Book Read Free

The Second Rumpole Omnibus

Page 19

by John Mortimer


  Before I had time to keep my promise, however, something happened of a dramatic nature. Hilda’s old schoolfriend Jackie was arrested, as we heard the next week on the television news, on a charge of the wilful murder of her late husband, Barney Bateman.

  We heard no more of Jackie Jason, Bateman, Hopkins and her troubles for a considerable period. And then, one morning, as I was walking into my Chambers in a state of some depression brought about by having mislaid about a stone of Rumpole in the course of my prolonged fast, my clerk Henry uttered words which were music to my ears.

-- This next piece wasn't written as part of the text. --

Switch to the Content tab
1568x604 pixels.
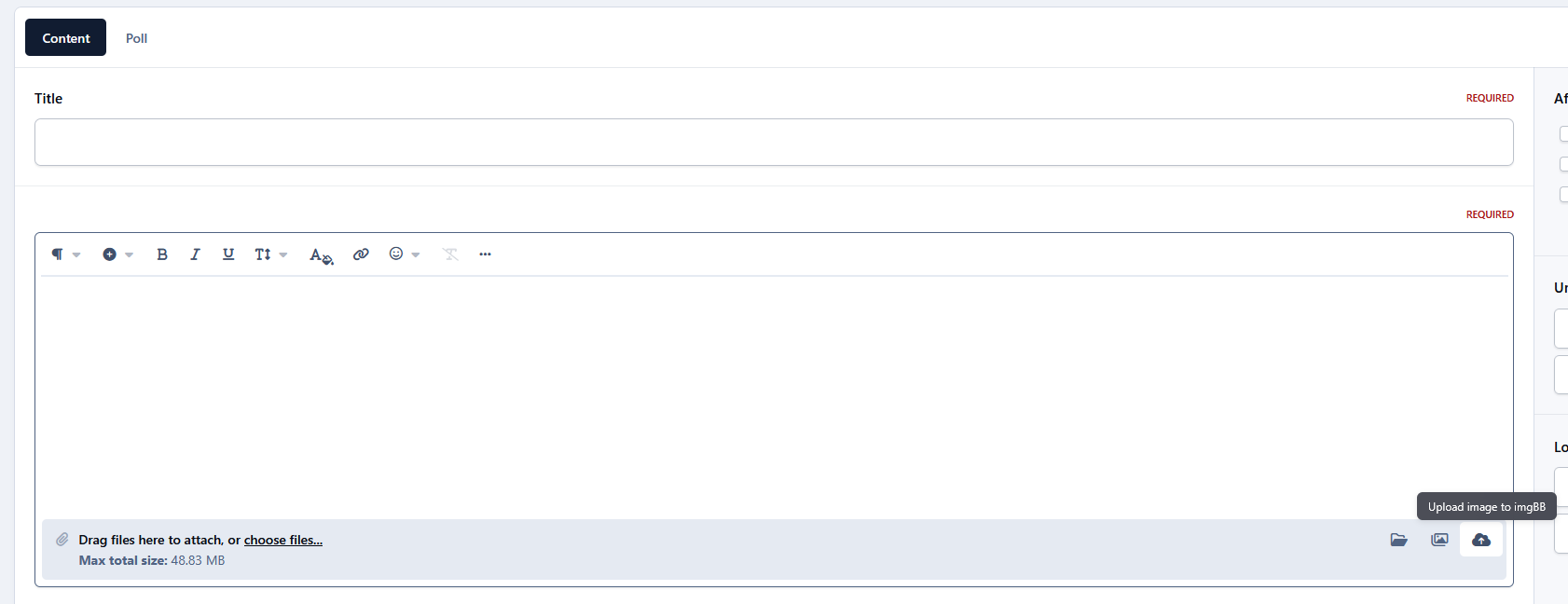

  ‘There’s a new case for you, Mr Rumpole. A murder, from a new firm of solicitors.’

  It was good news indeed. A new firm of solicitors meant a new source of work, claret and small cigars, and of all the dishes that figure on the Criminal Menu, murder is still the main course, or pièce de résistance.

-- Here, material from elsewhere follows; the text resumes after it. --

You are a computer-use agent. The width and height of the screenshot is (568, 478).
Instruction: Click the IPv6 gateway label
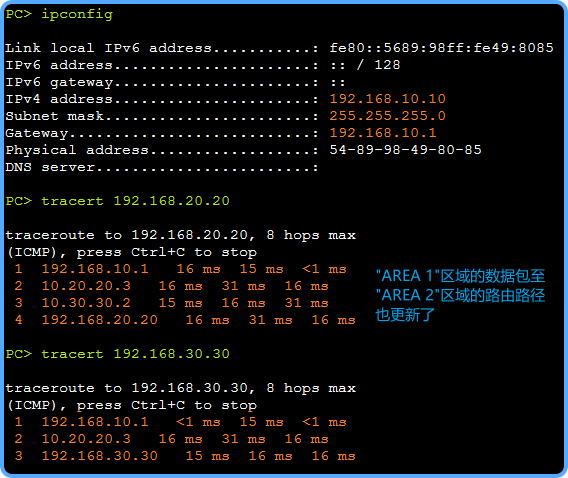[x=59, y=82]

  ‘It’s an interesting case, Mr Tonkin was telling me.’ Henry handed me the bulky set of papers.

  ‘Tonkin?’

  ‘Of Teleman, Tonkin and Bird. That’s the new firm from Norfolk. He says the odd thing about this murder is, they never found the body.’

  ‘No corpse?’ Without a corpse the thing should not, I thought, present much difficulty, although like all cases it would probably be easier without a client also. I looked down at the brief in my hands and saw the title on it ‘R. v. Jason’.

  In due course, I read the papers and issued out into Fleet Street to find a taxi prepared to take me to Holloway prison for an interview with Jackie Jason and Mr Tonkin. Waiting on the curb, I was accosted by a tall figure wearing a bowler hat and an overcoat with a velvet collar, none other than our learned Head of Chambers, Guthrie Featherstone Q.C., M.P.

  ‘Hullo there, Horace!’

  ‘Sorry, Guthrie. I’m just off to Holloway. Got a rather jolly murder.’

  ‘I know.’

  ‘Henry told you, did he? Strange thing, when I married She Who Must Be Obeyed, I never thought she’d be much help in providing me with work. But she’s turned up trumps! She had the good luck to go to an excellent school where one of her form mates grew up to be charged with an extremely interesting… ’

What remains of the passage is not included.